Elle le dévisagea avec une lueur hésitante dans le regard puis baissa les yeux.

- Au final c'est un mal pour un bien car je me sens libéré d'un poids, avoua la jeune femme en remettant une mèche inexistante derrière son oreille.

- Déteste-moi autant que tu le voudras, tu as le droit, déclara-t-il en desserrant ses poings. Je suis fautif et je mérite que tu me déteste jusqu'au plus profond de ton âme.

Il céda au silence qui pour lui était une indication à suivre pour infliger le moins de dégâts possible.

- Mais je te mentirais si je te disais que je ne ressens pas un sentiment satisfaisant de t'avoir entendu me révéler toutes ses choses.

Abby déglutit en ayant l'impression qu'un gouffre profond l'emportait dans un univers...un monde différent et peut-être même irréel. Chaque fois qu'il la regardait elle se sentait envahie par une force qui la maintenait dans étau dangereux et qui la rendait coupable.

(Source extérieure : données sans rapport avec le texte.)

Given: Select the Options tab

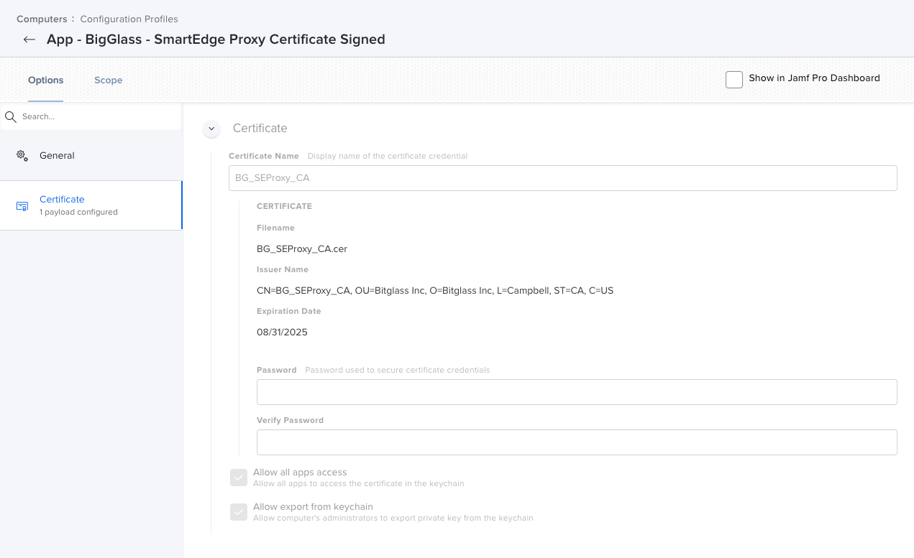Looking at the screenshot, I should tap(45, 80).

Coupable d'aimer cet étau dangereux.

Le système l'avait abandonné...un système dans lequel elle croyait jusqu'à ce que celui-ci la laisse au pas de sa porte en lui promettant seulement de faire tout leur possible avant de disparaître sans jamais la recontacter. Cet étau dangereux elle aurait voulu qu'il vienne d'eux et non de lui. Un étau qui lui promettait que son violeur n'était pas le seul à être dangereux et qu'elle pouvait trouver en eux cette sécurité dont elle avait besoin pour avancer.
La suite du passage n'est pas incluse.